Хейл смотрит на Лоло с жалостью.
– Не мы придумываем законы, мы лишь проводим их в жизнь. Мне поручено тебе сказать, что в следующем году твой затвор открыт не будет. Если ты по-прежнему будешь охотиться за тамариском, пользы тебе в том никакой. – Он оглядывает участок, пожимает плечами. – В любом случае через пару лет тут все будет забрано в трубу. И тамарисков просто не останется.
– Так что мне тогда делать?
– Калифорния и БюРек предлагают откупные заранее. – Из своего пуленепробиваемого жилета Хейл вытаскивает буклет и раскрывает его. – Типа смягчить удар. – Страницы шелестят на горячем ветру. Хейл прижимает их большим пальцем, достает из другого кармана ручку.
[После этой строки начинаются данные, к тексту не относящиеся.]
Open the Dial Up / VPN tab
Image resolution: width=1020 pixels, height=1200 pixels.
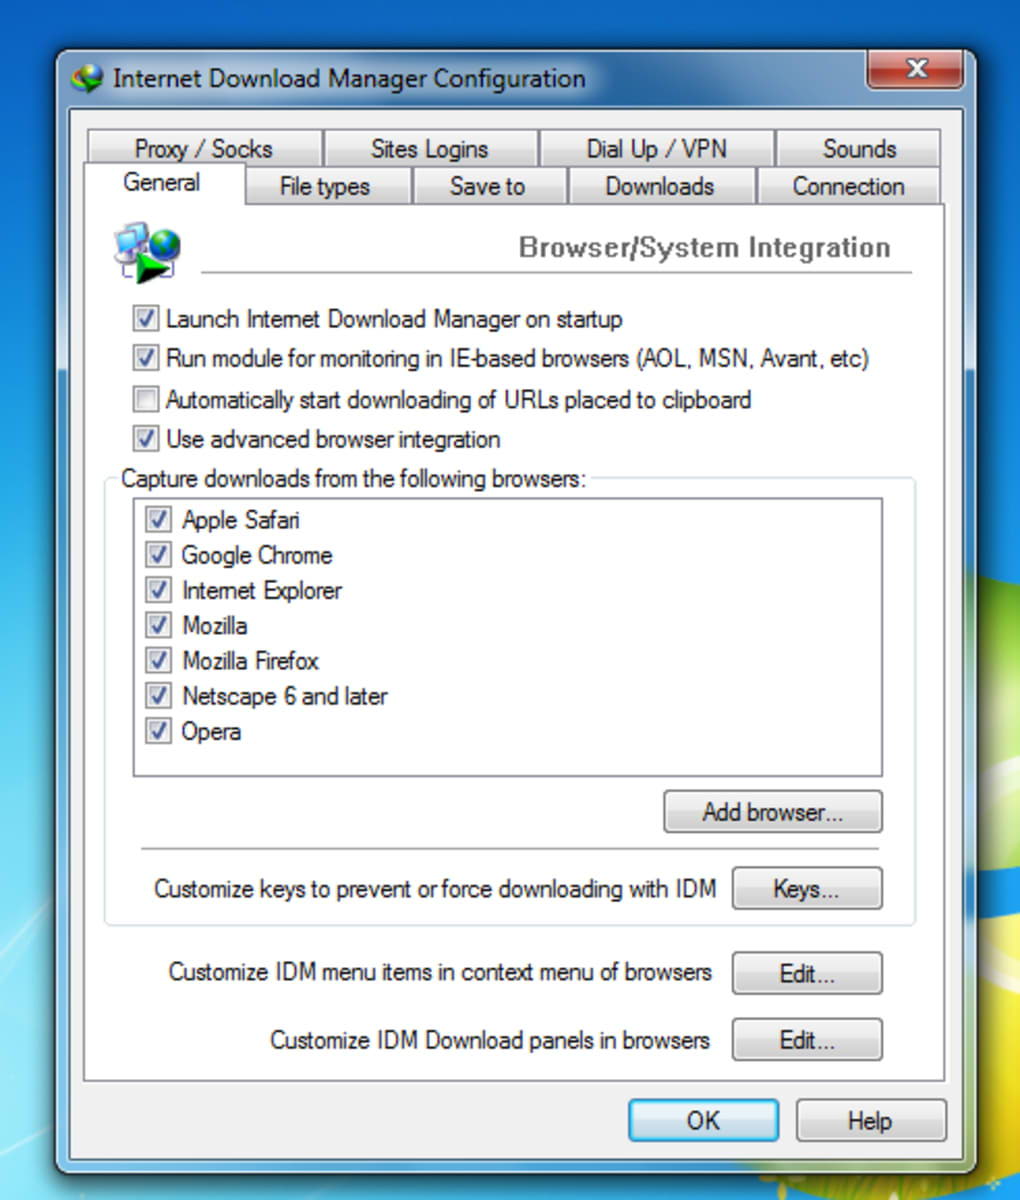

Что-то отмечает в буклете, потом отрывает по перфорации чек. – Цена неплохая.
Лоло берет чек. Смотрит.
– Пятьсот долларов?
Хейл грустно пожимает плечами:
– Так они предлагают. Это всего лишь бумажные коды. Подтверждаешь онлайн, передаешь по телефону с камерой от БюРек, и тебе переведут деньги на любой банк. Или подержат у себя в доверительном управлении, пока ты не переберешься в какой-нибудь город и не снимешь их. В любом месте, где есть офис компании. Но подтвердить надо до пятнадцатого апреля. Тогда БюРек пошлет человека забить твой затвор до начала этого сезона.
– Пятьсот долларов?
– Этого хватит, чтобы перебраться на север. И это больше, чем предлагают на следующий год.
– Но это моя земля!
– Уже нет, с тех пор как мы забрали Биг-Дэдди-Драут. Сочувствую, Лоло.
– Засуха может разразиться в любое время. Отчего не дать нам еще пару лет? В любое время может.
Но Лоло, даже произнося эти слова, не верит. Лет десять назад еще мог бы поверить. Но не сейчас. Биг-Дэдди-Драут здесь, и здесь останется.
Он прижимает к груди чек и ключ-коды.
В ста ярдах в стороне река течет в Калифорнию.